Rewrite the listing, from the line containing "You are a GUI" through the line containing "Kalendaro 2013 (154, 431)", as a Markdown table with the columns Row and Line, numbering each line and omitting blank lines. Leave the pictures out of the table.

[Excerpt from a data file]
══════════
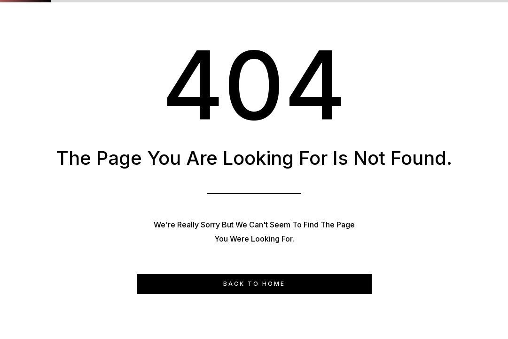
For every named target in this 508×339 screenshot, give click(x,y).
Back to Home (254, 283)
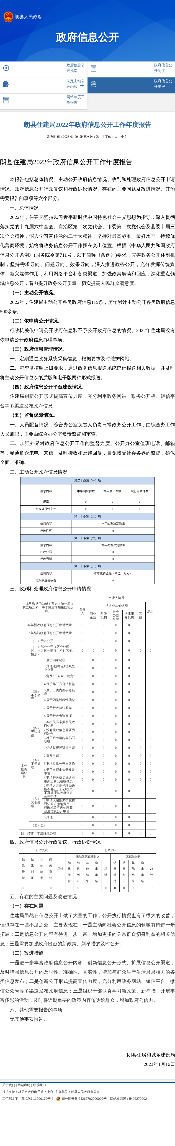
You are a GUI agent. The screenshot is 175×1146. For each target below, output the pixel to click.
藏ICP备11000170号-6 (37, 1098)
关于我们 (8, 1085)
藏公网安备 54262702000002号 (81, 1098)
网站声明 (24, 1085)
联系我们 (39, 1085)
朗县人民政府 (22, 17)
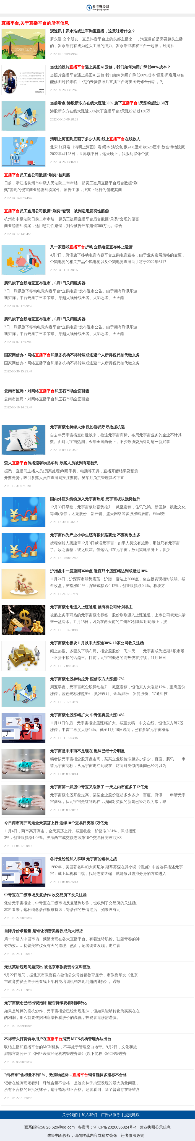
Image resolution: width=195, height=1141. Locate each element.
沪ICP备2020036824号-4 (115, 1127)
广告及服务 (110, 1115)
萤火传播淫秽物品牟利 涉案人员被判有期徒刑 (51, 463)
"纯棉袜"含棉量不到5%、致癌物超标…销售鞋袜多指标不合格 (65, 1075)
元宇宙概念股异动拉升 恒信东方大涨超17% (87, 679)
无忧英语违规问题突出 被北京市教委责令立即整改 (47, 967)
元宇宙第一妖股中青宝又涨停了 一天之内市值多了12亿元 (99, 787)
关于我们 (70, 1115)
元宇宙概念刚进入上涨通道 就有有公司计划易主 (91, 607)
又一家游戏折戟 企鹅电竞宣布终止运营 (91, 247)
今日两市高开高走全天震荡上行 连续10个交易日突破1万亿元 (56, 823)
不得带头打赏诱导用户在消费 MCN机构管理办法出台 (57, 1039)
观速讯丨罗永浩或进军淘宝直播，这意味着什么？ (92, 31)
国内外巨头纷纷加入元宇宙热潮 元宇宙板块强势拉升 (95, 499)
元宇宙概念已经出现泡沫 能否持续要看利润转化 (45, 1003)
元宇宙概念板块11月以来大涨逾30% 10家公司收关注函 (97, 643)
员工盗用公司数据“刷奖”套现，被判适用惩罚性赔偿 (56, 211)
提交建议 (132, 1115)
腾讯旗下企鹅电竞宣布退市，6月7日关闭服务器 (44, 283)
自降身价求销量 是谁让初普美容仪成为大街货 (43, 931)
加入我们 (89, 1115)
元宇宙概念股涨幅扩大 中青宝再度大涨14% (87, 715)
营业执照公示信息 (155, 1127)
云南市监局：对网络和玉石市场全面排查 (46, 391)
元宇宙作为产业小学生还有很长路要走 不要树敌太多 (95, 535)
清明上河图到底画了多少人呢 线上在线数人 (95, 139)
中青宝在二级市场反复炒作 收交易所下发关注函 (45, 895)
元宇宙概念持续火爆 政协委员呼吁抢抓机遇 (87, 427)
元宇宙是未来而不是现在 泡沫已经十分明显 (87, 751)
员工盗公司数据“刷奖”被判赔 (37, 175)
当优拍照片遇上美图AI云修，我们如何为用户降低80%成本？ (110, 67)
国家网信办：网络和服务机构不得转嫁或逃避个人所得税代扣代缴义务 (72, 355)
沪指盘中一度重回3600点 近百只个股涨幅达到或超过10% (99, 571)
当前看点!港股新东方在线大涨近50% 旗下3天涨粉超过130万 (109, 103)
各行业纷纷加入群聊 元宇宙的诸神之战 (83, 859)
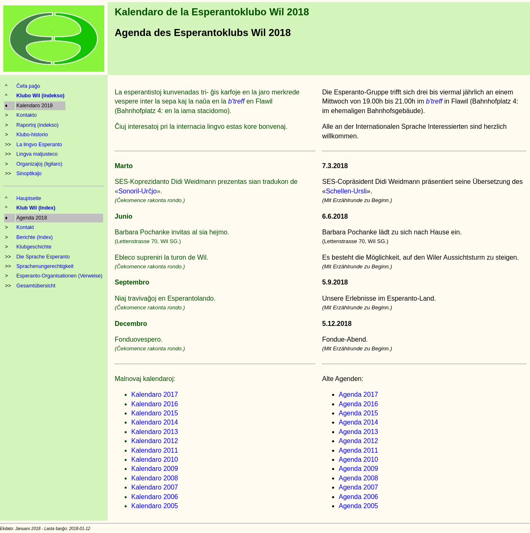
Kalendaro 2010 (154, 459)
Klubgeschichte (34, 247)
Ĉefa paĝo (29, 86)
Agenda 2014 (358, 422)
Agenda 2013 (358, 431)
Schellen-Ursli (346, 191)
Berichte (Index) (35, 237)
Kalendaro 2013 (154, 431)
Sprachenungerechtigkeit (45, 266)
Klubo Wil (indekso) (41, 96)
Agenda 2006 (358, 496)
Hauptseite (29, 198)
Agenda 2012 (358, 440)
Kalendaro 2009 (154, 468)
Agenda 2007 (358, 487)
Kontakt (25, 227)
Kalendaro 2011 (154, 450)
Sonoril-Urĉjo (137, 191)
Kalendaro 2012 (154, 440)
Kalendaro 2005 (154, 505)
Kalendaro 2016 (154, 404)
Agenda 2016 (358, 404)
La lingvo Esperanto (39, 144)
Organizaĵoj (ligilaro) (40, 164)
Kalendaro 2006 (154, 496)
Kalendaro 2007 (154, 487)
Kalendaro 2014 (154, 422)
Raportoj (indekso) (38, 125)
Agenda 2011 (358, 450)
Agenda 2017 (358, 394)
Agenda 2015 (358, 413)
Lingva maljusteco (37, 154)
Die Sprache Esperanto (43, 257)
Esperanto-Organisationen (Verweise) (60, 276)
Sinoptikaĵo (29, 173)
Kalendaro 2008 (154, 478)
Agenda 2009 (358, 468)
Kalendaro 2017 (154, 394)
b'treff (236, 101)
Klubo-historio (32, 134)
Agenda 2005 (358, 505)
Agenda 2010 (358, 459)
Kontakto (27, 115)
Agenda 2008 (358, 478)
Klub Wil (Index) (36, 208)
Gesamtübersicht (36, 286)
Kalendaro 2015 (154, 413)
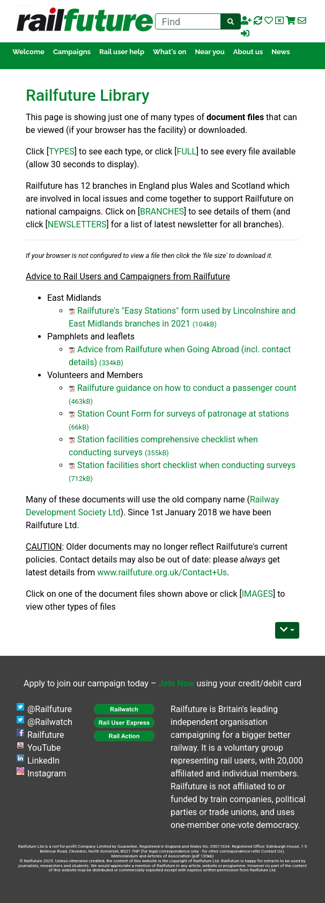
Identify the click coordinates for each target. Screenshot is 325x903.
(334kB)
══════════
*RESPONSE TO THIS TASK*
| Row | Line |
|---|---|
| 1 | You are a GUI agent. The screenshot is 175×1146. For each target below, output the pixel to click. |
| 2 | 藏ICP备11000170号-6 (37, 1098) |
| 3 | 关于我们 (8, 1085) |
| 4 | 藏公网安备 54262702000002号 (81, 1098) |
| 5 | 网站声明 (24, 1085) |
| 6 | 联系我们 (39, 1085) |
| 7 | 朗县人民政府 (22, 17) |
| 8 | Image resolution: width=195, height=1141. Locate each element. |
| 9 | 沪ICP备2020036824号-4 (115, 1127) |
| 10 | 广告及服务 (110, 1115) |
| 11 | 萤火传播淫秽物品牟利 涉案人员被判有期徒刑 (51, 463) |
| 12 | "纯棉袜"含棉量不到5%、致癌物超标…销售鞋袜多指标不合格 (65, 1075) |
| 13 | 元宇宙概念股异动拉升 恒信东方大涨超17% (87, 679) |
| 14 | 无忧英语违规问题突出 被北京市教委责令立即整改 (47, 967) |
| 15 | 元宇宙第一妖股中青宝又涨停了 一天之内市值多了12亿元 (99, 787) |
| 16 | 关于我们 (70, 1115) |
| 17 | 元宇宙概念刚进入上涨通道 就有有公司计划易主 (91, 607) |
| 18 | 又一家游戏折戟 企鹅电竞宣布终止运营 (91, 247) |
| 19 | 今日两市高开高走全天震荡上行 连续10个交易日突破1万亿元 (56, 823) |
| 20 | 不得带头打赏诱导用户在消费 MCN机构管理办法出台 (57, 1039) |
| 21 | 观速讯丨罗永浩或进军淘宝直播，这意味着什么？ (92, 31) |
| 22 | 国内外巨头纷纷加入元宇宙热潮 元宇宙板块强势拉升 (95, 499) |
| 23 | 元宇宙概念已经出现泡沫 能否持续要看利润转化 (45, 1003) |
| 24 | 元宇宙概念板块11月以来大涨逾30% 10家公司收关注函 (97, 643) |
| 25 | 员工盗用公司数据“刷奖”套现，被判适用惩罚性赔偿 (56, 211) |
| 26 | 提交建议 (132, 1115) |
| 27 | 腾讯旗下企鹅电竞宣布退市，6月7日关闭服务器 (44, 283) |
| 28 | 自降身价求销量 是谁让初普美容仪成为大街货 (43, 931) |
| 29 | 加入我们 (89, 1115) |
| 30 | 元宇宙概念股涨幅扩大 中青宝再度大涨14% (87, 715) |
| 31 | 营业执照公示信息 (155, 1127) |
| 32 | 云南市监局：对网络和玉石市场全面排查 (46, 391) |
| 33 | 元宇宙作为产业小学生还有很长路要走 不要树敌太多 (95, 535) |
| 34 | 清明上河图到底画了多少人呢 线上在线数人 (95, 139) |
| 35 | 中青宝在二级市场反复炒作 收交易所下发关注函 (45, 895) |
| 36 | 元宇宙概念持续火爆 政协委员呼吁抢抓机遇 (87, 427) |
| 37 | 元宇宙是未来而不是现在 泡沫已经十分明显 (87, 751) |
| 38 | 员工盗公司数据“刷奖”被判赔 (37, 175) |
| 39 | 当优拍照片遇上美图AI云修，我们如何为用户降低80%成本？ (110, 67) |
| 40 | 国家网信办：网络和服务机构不得转嫁或逃避个人所得税代扣代缴义务 (72, 355) |
| 41 | 沪指盘中一度重回3600点 近百只个股涨幅达到或超过10% (99, 571) |
| 42 | 当前看点!港股新东方在线大涨近50% 旗下3天涨粉超过130万 (109, 103) |
| 43 | 各行业纷纷加入群聊 元宇宙的诸神之战 (83, 859) |
| 44 | Kalendaro 2010 (154, 459) |
| 45 | Klubgeschichte (34, 247) |
| 46 | Ĉefa paĝo (29, 86) |
| 47 | Agenda 2014 (358, 422) |
| 48 | Agenda 2013 (358, 431) |
| 49 | Schellen-Ursli (346, 191) |
| 50 | Berichte (Index) (35, 237) |
| 51 | Kalendaro 2013 (154, 431) |